Turing Machine for Well-Formedness of Parentheses in Java

A Turing Machine is the most powerful model of computation, capable of simulating any algorithm. While the well-formedness of parentheses is typically solved with a stack, this post models it using the Turing Machine approach: we iteratively scan the tape (string) for the innermost matching pair (), replace them with a marker character, and repeat until either all characters are markers (accepted) or an unmatched symbol remains (rejected). This technique directly mirrors how a Turing Machine’s read/write head manipulates tape symbols.

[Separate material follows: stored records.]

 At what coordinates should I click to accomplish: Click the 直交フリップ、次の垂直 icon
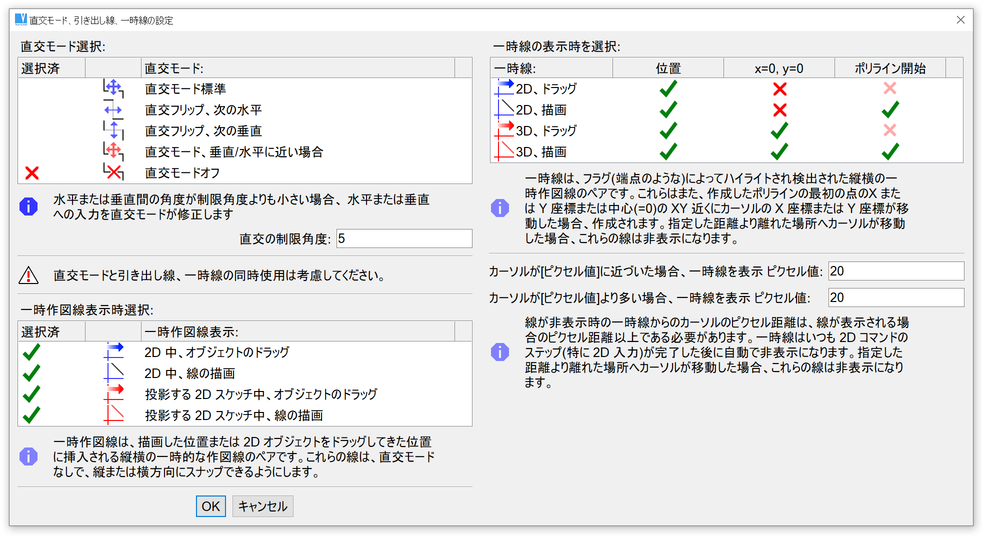112,130
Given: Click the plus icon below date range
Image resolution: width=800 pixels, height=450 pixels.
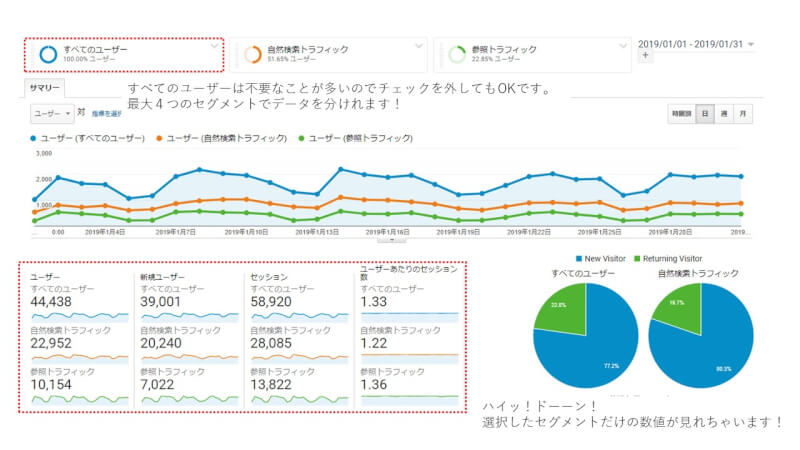Looking at the screenshot, I should tap(645, 56).
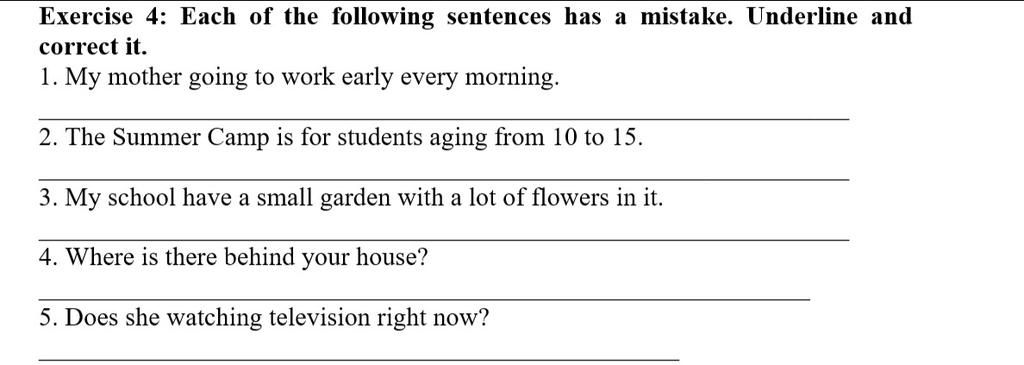This screenshot has width=1024, height=365.
Task: Click the answer line under sentence 1
Action: click(444, 119)
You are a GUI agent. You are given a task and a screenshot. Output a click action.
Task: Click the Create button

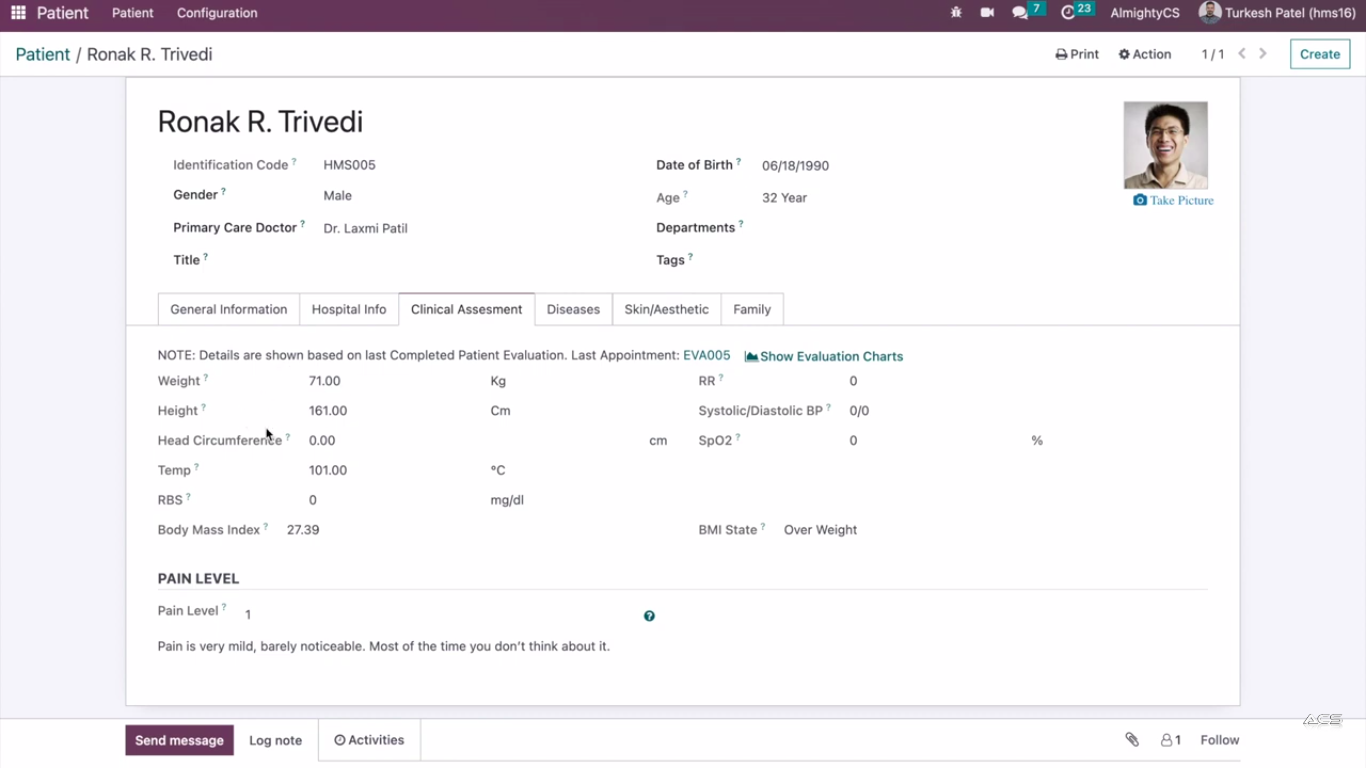[1319, 54]
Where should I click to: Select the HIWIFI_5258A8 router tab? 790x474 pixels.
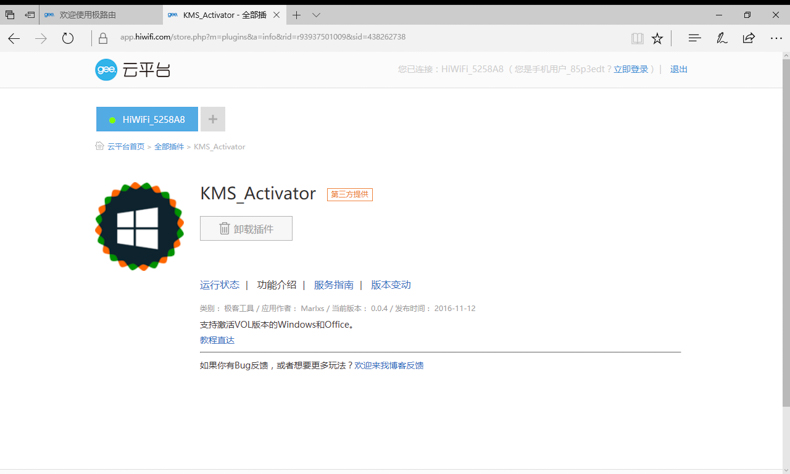(x=147, y=119)
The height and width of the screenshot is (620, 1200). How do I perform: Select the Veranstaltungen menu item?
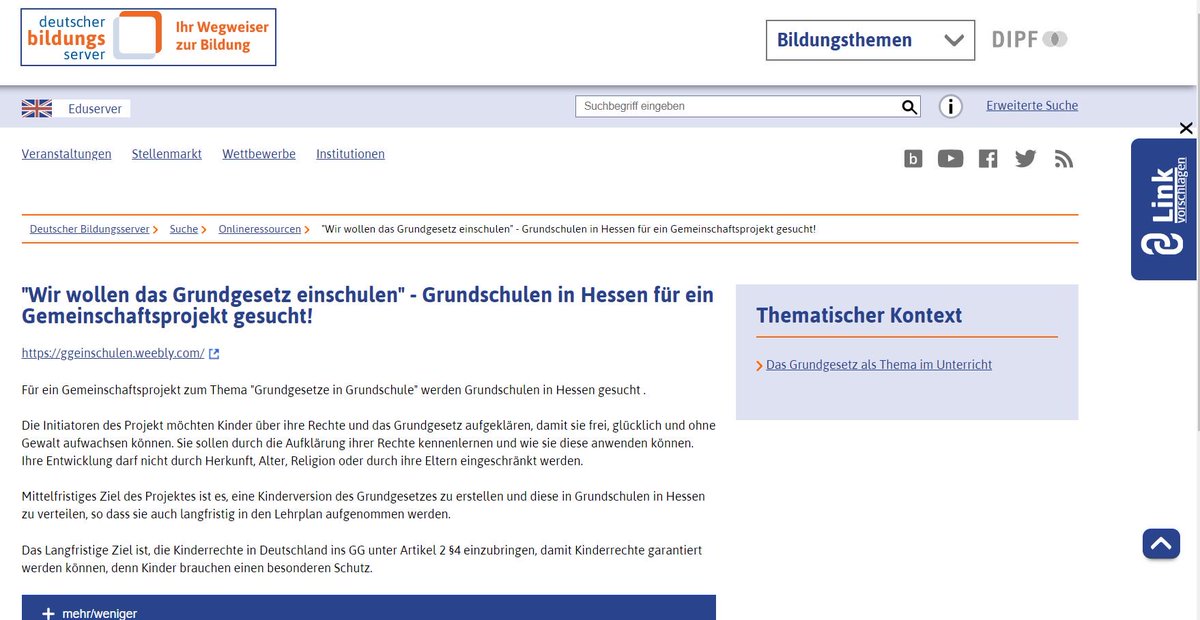pyautogui.click(x=66, y=154)
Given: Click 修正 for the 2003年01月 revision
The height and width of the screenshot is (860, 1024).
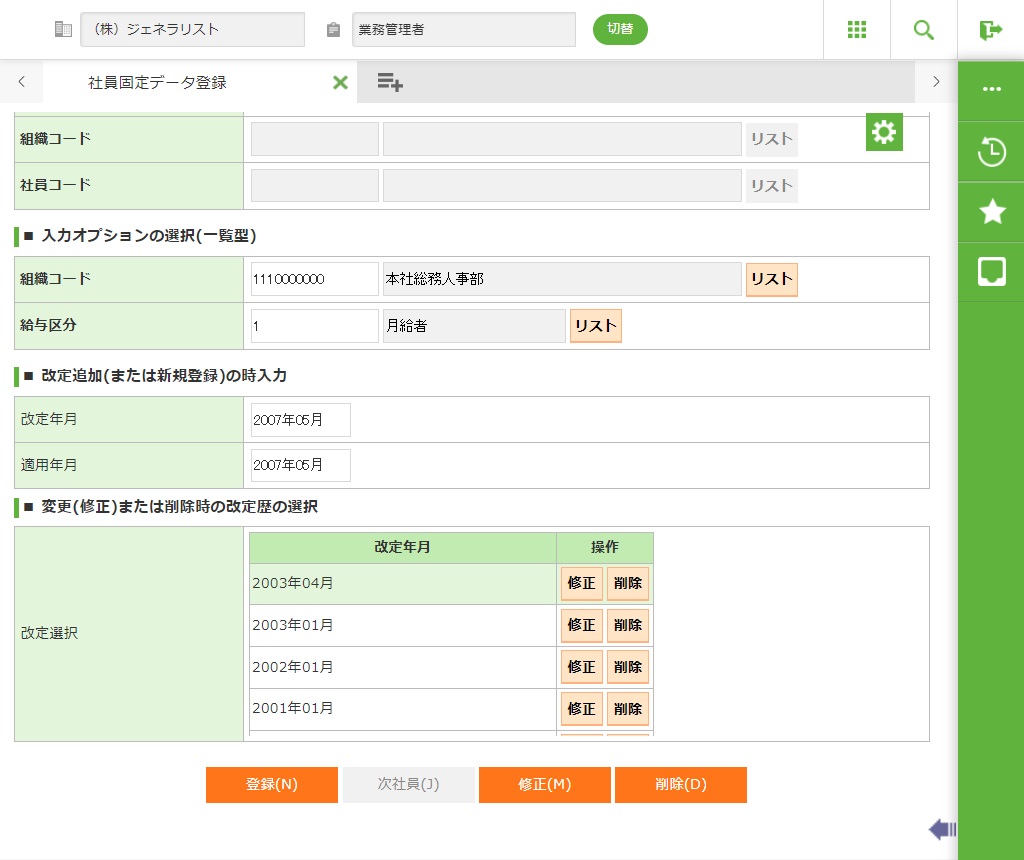Looking at the screenshot, I should tap(581, 626).
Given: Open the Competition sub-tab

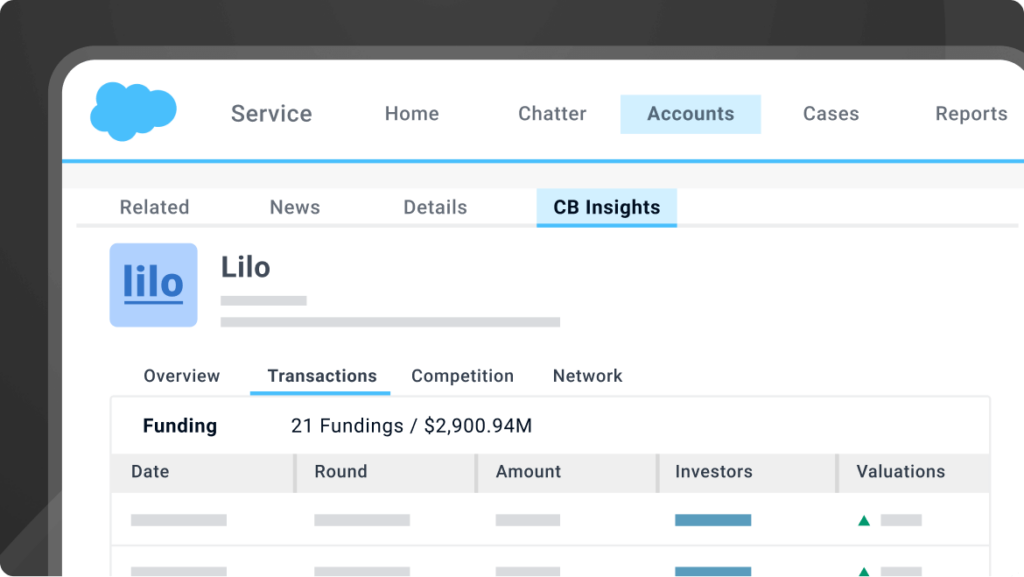Looking at the screenshot, I should click(462, 376).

Turing Machine Simulation for Parenthesis Checking in Java

import java.io.*;

class TuringMachineParenthesis {

    public static void main(String[] args) throws IOException {
        BufferedReader reader = new BufferedReader(new InputStreamReader(System.in));

        System.out.println("Enter parenthesis string (e.g. (()(()))): ");
        String inputString = reader.readLine();

        // Copy the input string into a character array (the "tape")
        char[] tape = new char[inputString.length()];
        for (int i = 0; i < inputString.length(); i++) {
            tape[i] = inputString.charAt(i);
        }

        int isWellFormed = 1;  // Assume well-formed until proven otherwise

        // Turing Machine simulation: find innermost matching pairs and blank them out
        for (int i = 0; i < inputString.length(); i++) {
            if (tape[i] == ')') {
                // Search backwards for the nearest unmatched '('
                boolean matchFound = false;
                for (int j = i - 1; j >= 0; j--) {
                    if (tape[j] == '(') {
                        // Found a matching pair -- replace both with blank marker '*'
                        tape[i] = '*';
                        tape[j] = '*';
                        matchFound = true;
                        break;
                    }
                }
                // A ')' with no matching '(' found -- not well-formed
                if (!matchFound) {
                    isWellFormed = 0;
                    break;
                }
            }
        }

        // Check if all tape positions have been blanked out
        for (int i = 0; i < inputString.length(); i++) {
            if (tape[i] != '*') {
                isWellFormed = 0;  // Leftover '(' with no matching ')' found
                break;
            }
        }

        if (isWellFormed == 1) {
            System.out.println("Accepted (parentheses are well-formed)");
        } else {
            System.out.println("Not Accepted (parentheses are not well-formed)");
        }
    }
}

How the Code Works

  1. Tape setup: The input string is copied into a char[] array called tape. This represents the Turing Machine’s tape, and the algorithm acts as the read/write head.
  2. Outer loop: We scan left-to-right through the tape looking for ')' characters.
  3. Inner loop: When a ')' is found at position i, we scan backwards from i-1 to find the nearest unmatched '('.
  4. Match found: Both the '(' at position j and the ')' at position i are replaced with '*' (the blank/marker symbol), exactly as a Turing Machine would erase matched pairs from its tape.
  5. Unmatched ‘)’ detected: If the inner backwards scan reaches position 0 without finding a '(', the string is immediately marked as not well-formed.
  6. Final tape check: After all ')' characters are processed, we verify every position holds a '*'. Any remaining '(' means there is an unmatched opening bracket.

Sample Output

Enter parenthesis string (e.g. (()(())))):
(()(()))
Accepted (parentheses are well-formed)

Enter parenthesis string (e.g. (()(())))):
(()(())
Not Accepted (parentheses are not well-formed)

Output Explanation

  1. For (()(())): The algorithm finds the innermost () pairs and blanks them out step by step until all 8 positions are *. All characters are matched → Accepted.
  2. For (()(()) (note: one missing closing paren): After matching the inner pairs, at least one '(' is never blanked. The final tape check finds it → Not Accepted.
  3. Any string with mismatched, extra, or missing brackets will fail either the backwards-search check or the final tape verification.

See Also

Conclusion

This simulation of a Turing Machine for parenthesis checking neatly illustrates how TMs operate: they read, overwrite, and re-scan their tape. While a stack-based solution is more practical for production code, this approach deepens your understanding of Turing Machine semantics and provides a foundation for studying more complex TM designs like palindrome recognizers and universal TMs.